On the flipside, come the freak on! What the ham sammich is Beyoncé doing hawkin' hair coloring anyway? Correct me if I'm wrong, but is it even possible to dye a lace front wig? I'm obviously no expert on women's hair, but I think not. My guess is, she prolly just gets some lighter tracks stitched in hair, rather than dying what she's "got". I wonder if L'Oreal has considered how dumb if is to have a person who sports a horse mane selling hair dye. Seriously, that's like Ron Harper being the spokesman for ToastMasters. Would you buy condoms from Evander Holyfield? Singing lessons from Ashanti? Would you hire Billy Joel as your chauffeur? Prolly not.

Peep Bey a decade ago.

And this year.

I've heard of "aging well", but who the hell ages into an entirely different ethnicity? I'm just sayin'.

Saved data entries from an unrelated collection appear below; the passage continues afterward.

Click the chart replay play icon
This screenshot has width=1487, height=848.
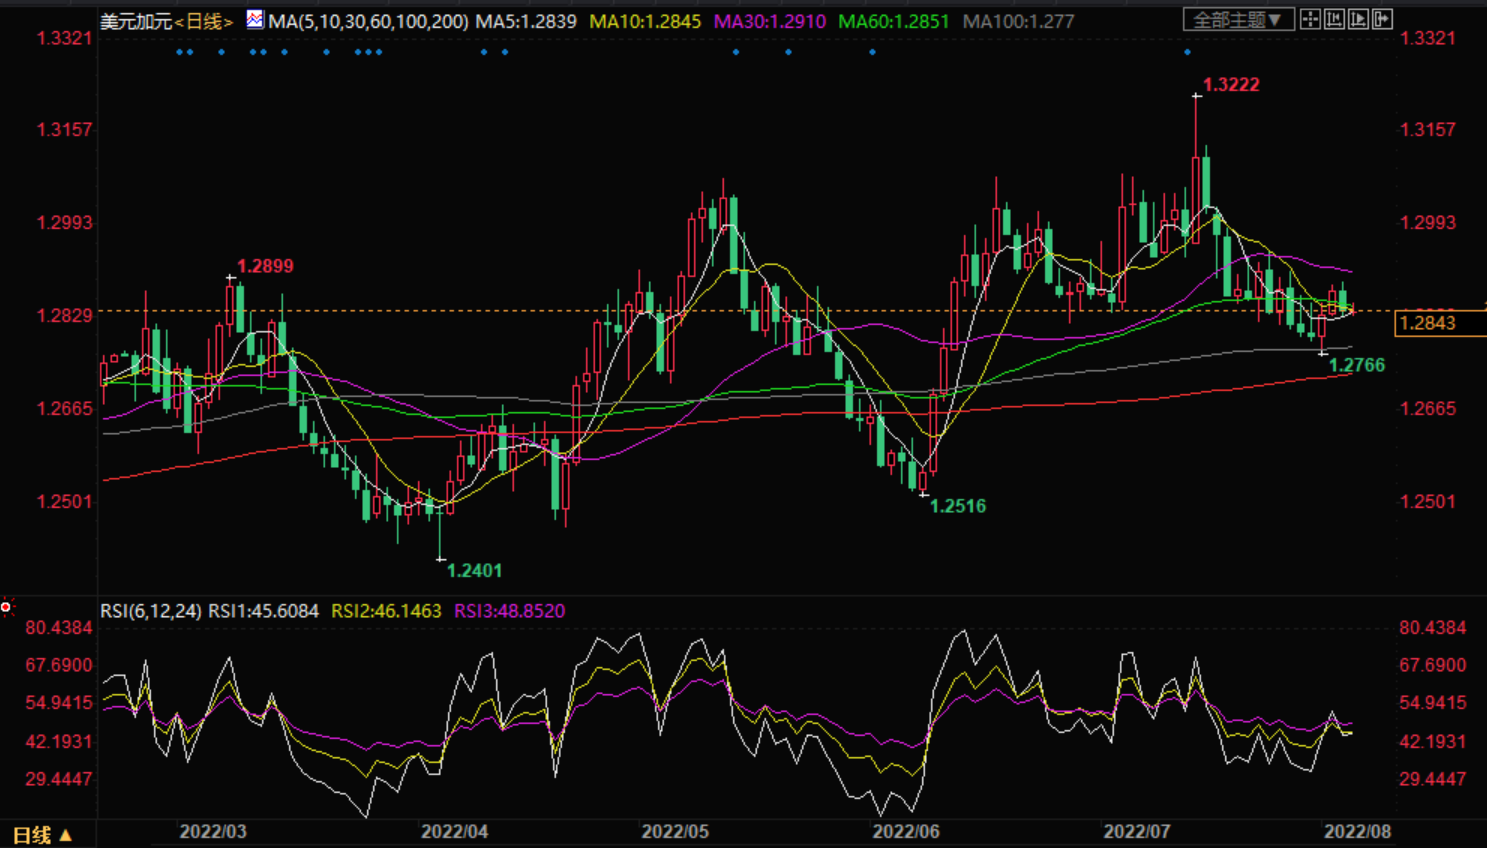tap(1358, 19)
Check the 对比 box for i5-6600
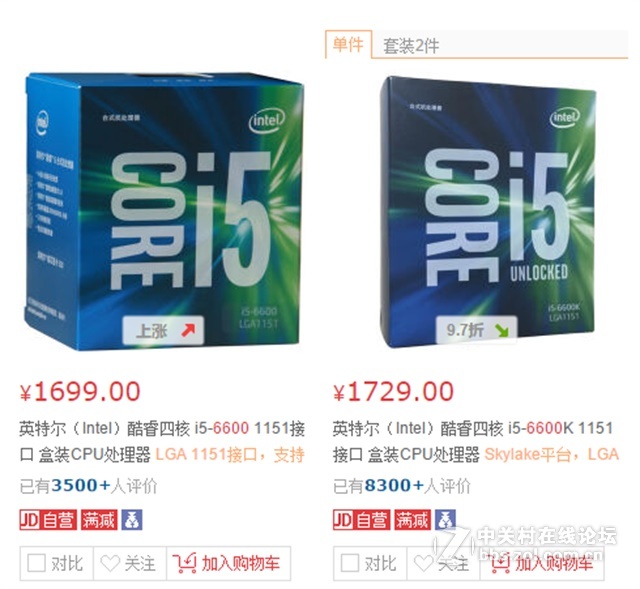This screenshot has height=589, width=640. coord(36,563)
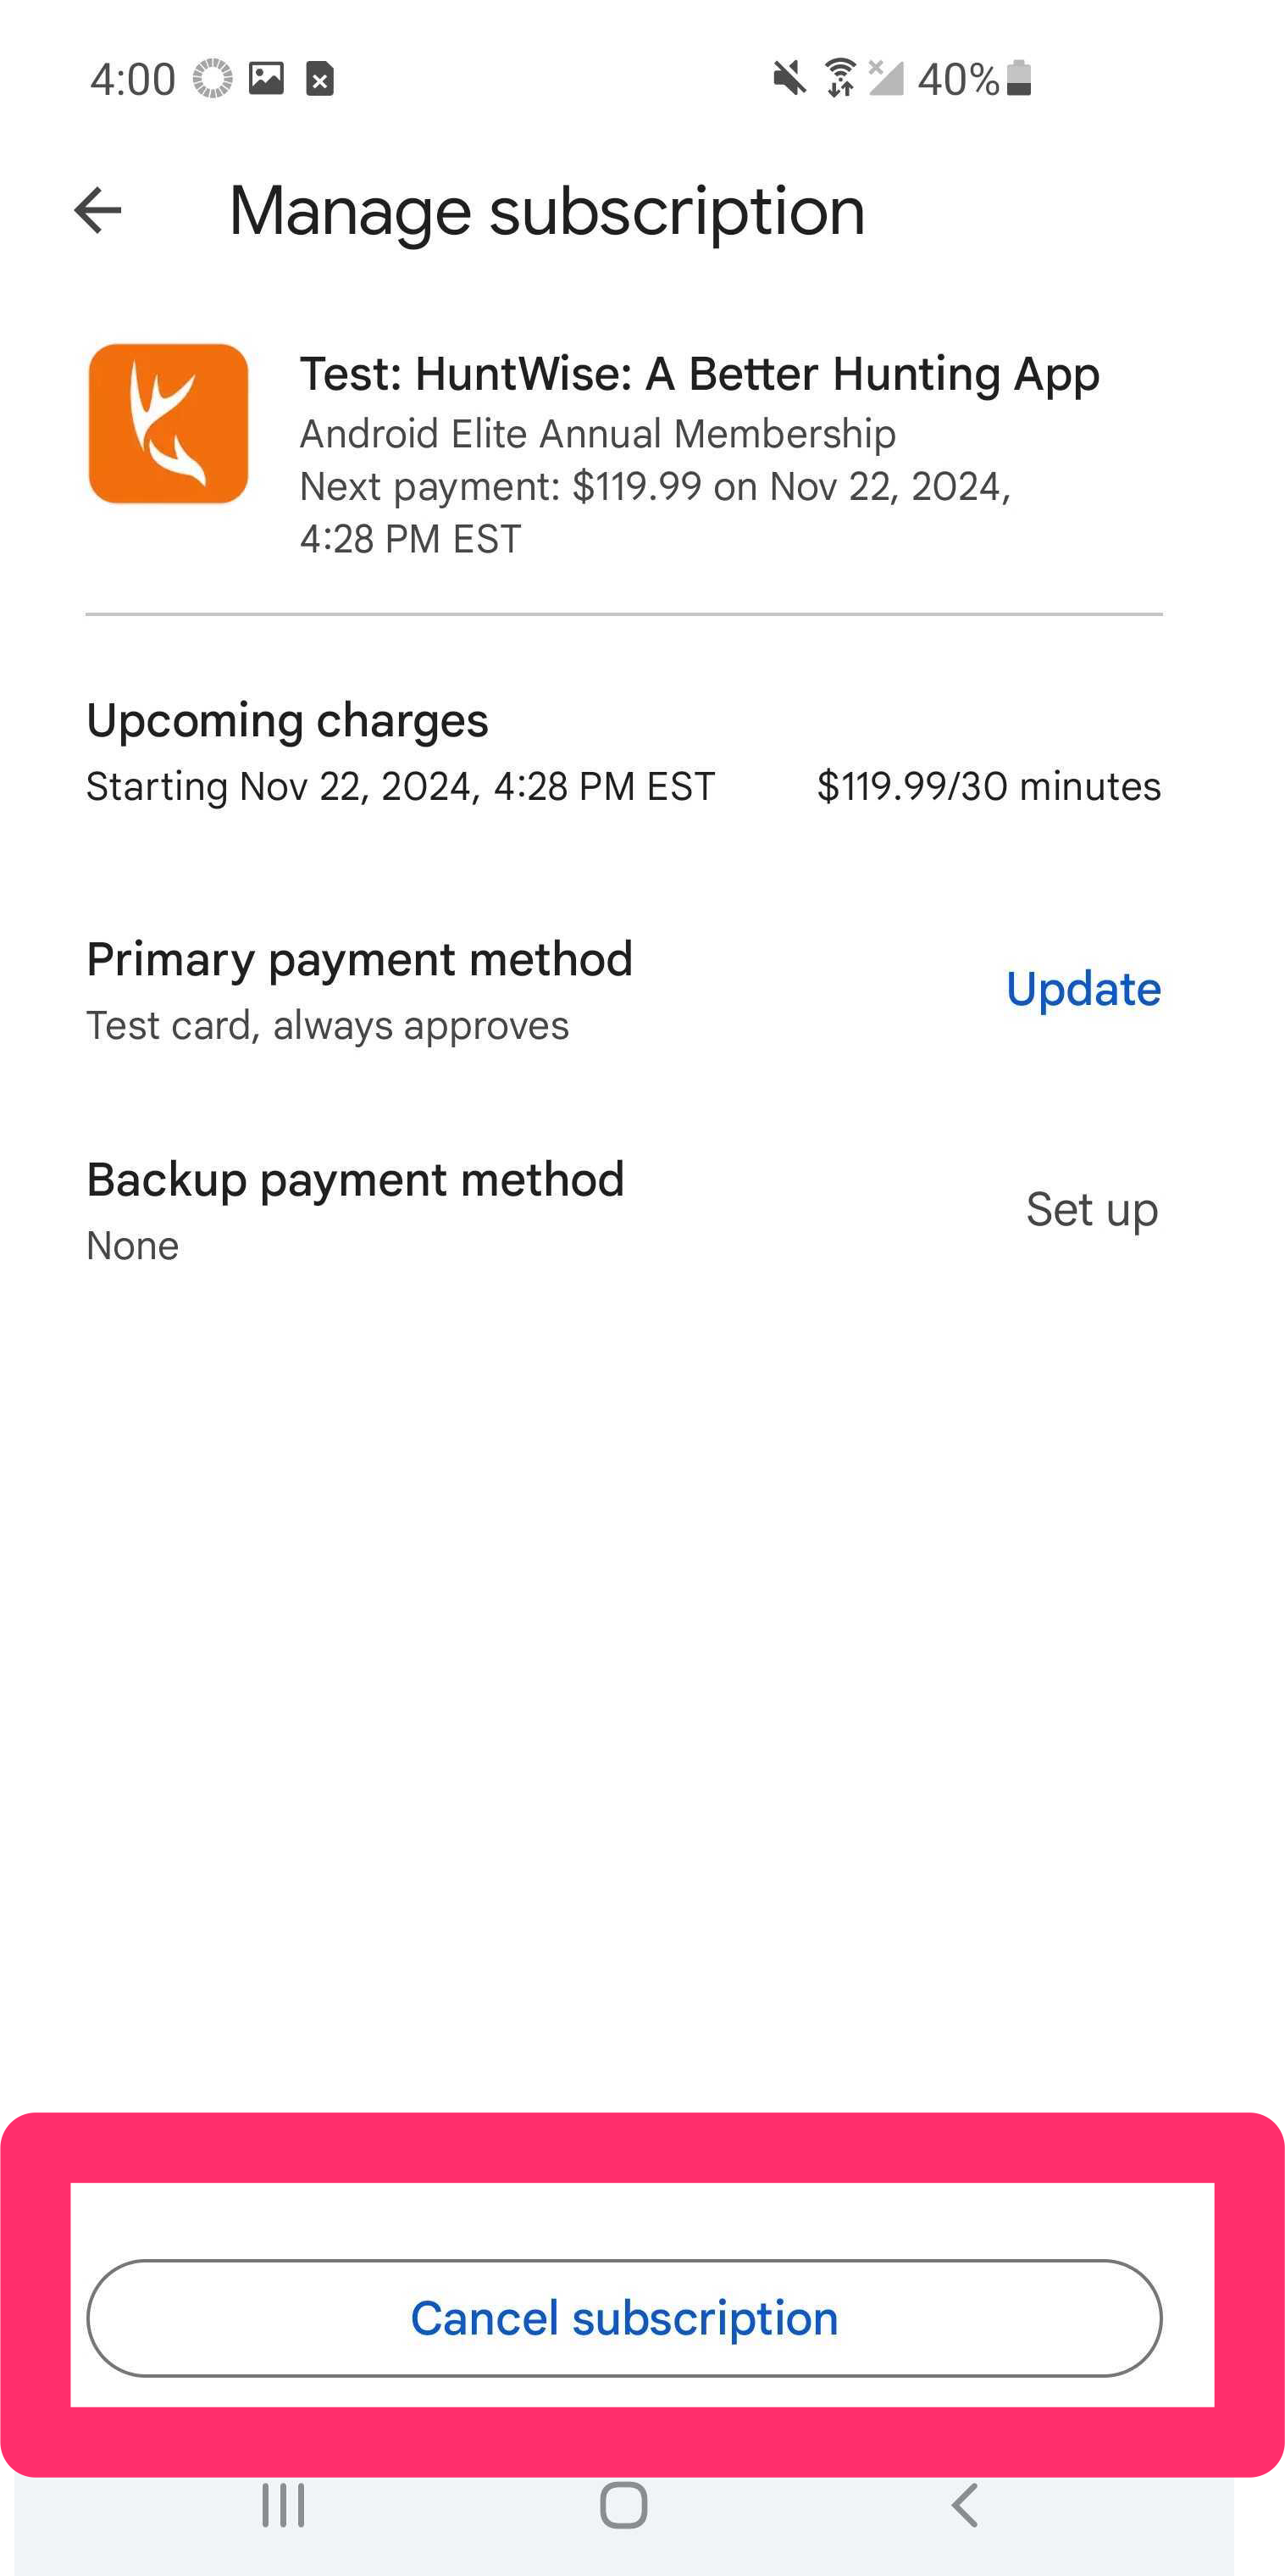Tap the Backup payment method row
Image resolution: width=1285 pixels, height=2576 pixels.
click(624, 1209)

Didn't she switch her style to those ridonculous looking bouffant blondish wigs, get a boob job, and lose weight years ago to boost her "mainstream image"? So, while I feel sorry that she's being exploited, getting all up in arms seems at bit silly when you consider the fact that she's a willing participant already anyway. Yeah, she's being objectified. But if she's not smart enough (or too smart) to be insulted by L'Oreal, why should we be? This isn't too far removed from that infamous LeBron James Vogue cover. I thought he looked like King Kong. He didn't. Same for women who shake their butts in music videos. Are they being objectified? Sure. Do they care? Apparently not, because they just wanna get paid (or attention).

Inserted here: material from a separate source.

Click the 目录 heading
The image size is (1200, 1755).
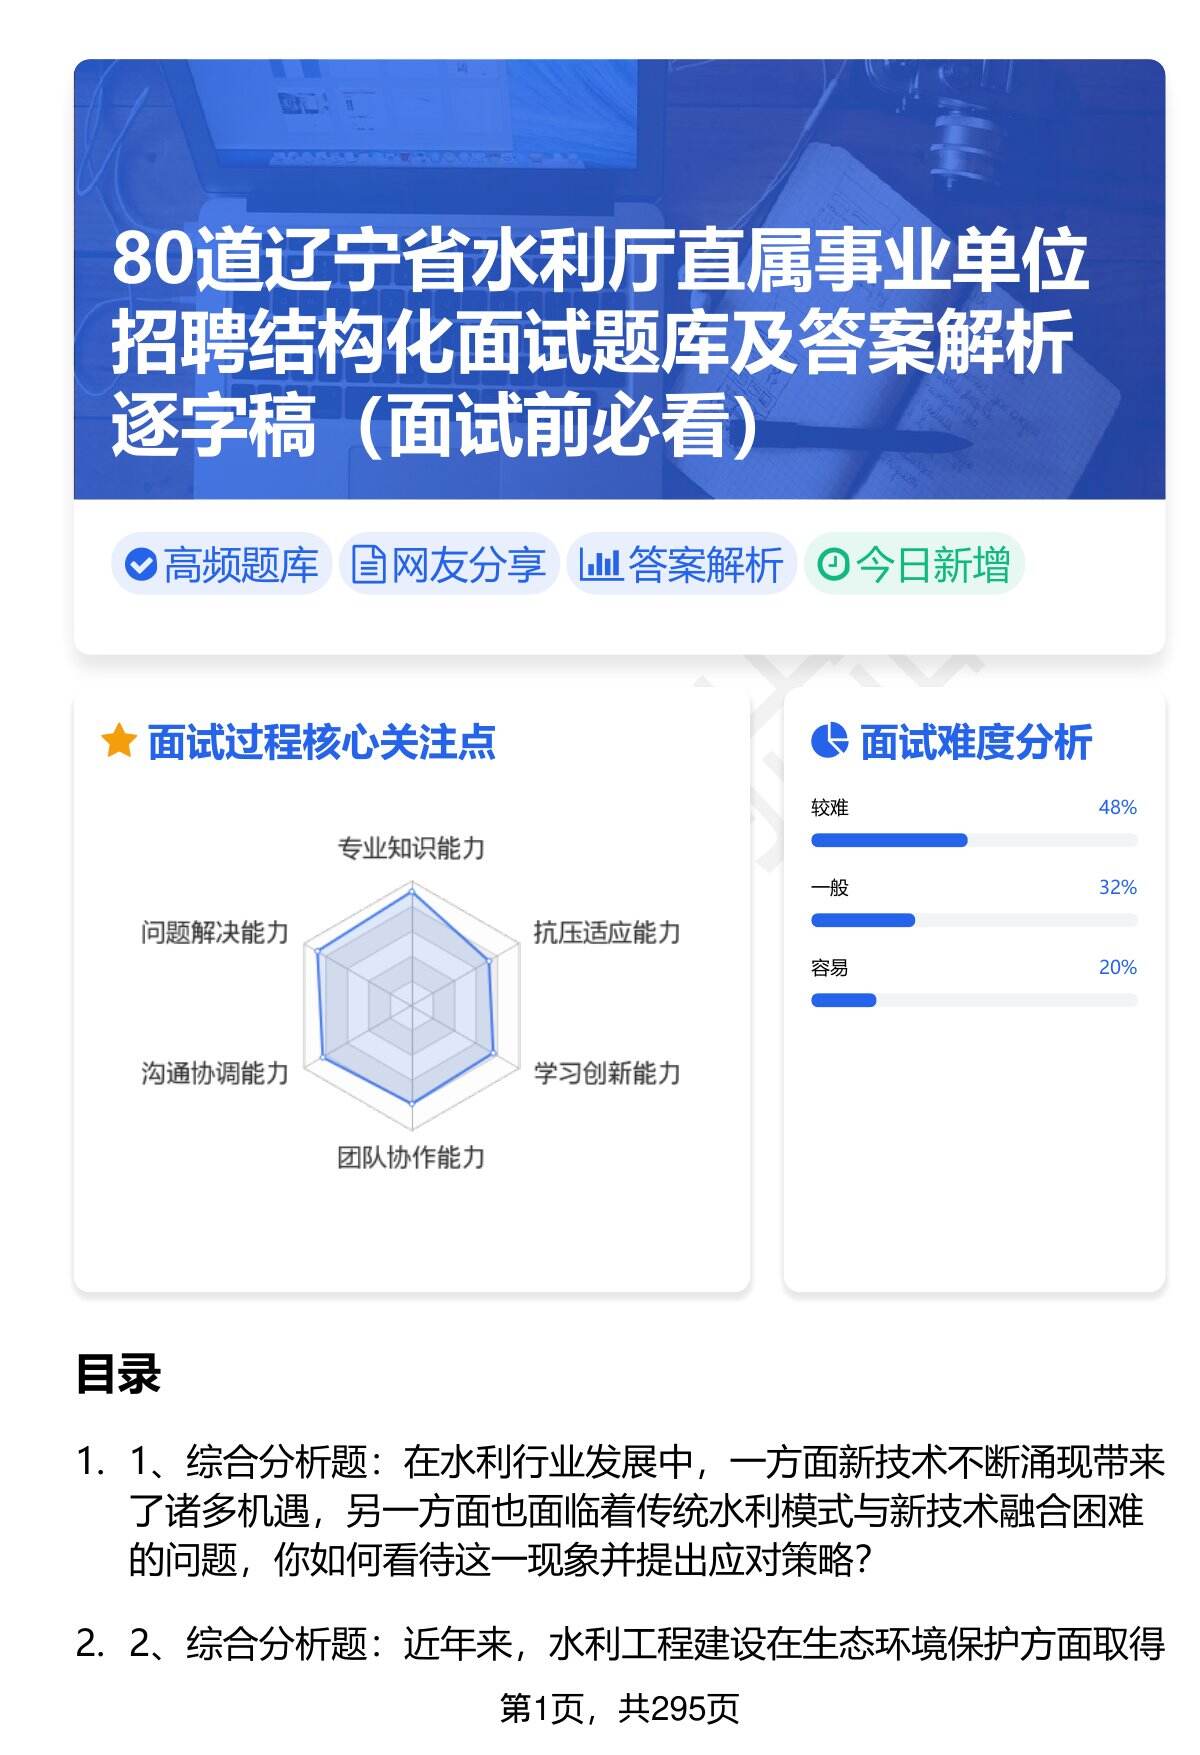coord(118,1374)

So, to repeat, if the objectee (I know that's not a word, roll with me) is too dumb to know they're being objectified, why should we give a crap? Nobody's being forced into chattel slavery here. It's called a free market system. No harm, no foul. End of story.

This is a big cluster all around, but unfortunately, it takes me back to my favorite adage: when you don't control your own stuff, you're gonna have to compromise.

Question: Do you think L'Oreal intentionally lightened Beyoncé's skin? If so, what message were they trying to convey? Do you notice this sorta of "brightening" with other ads featuring "ethnic" models? Is it possible to dye a lace front wig?


[1] Is that still her last name? Does she even use a last name?

[2] Speakin' of which, man, what skin tone is Tyra? She used to be my complexion. Now, on her show, she appears to be some really strange, mustard beige hue. How is that even possible? It really, really confusing.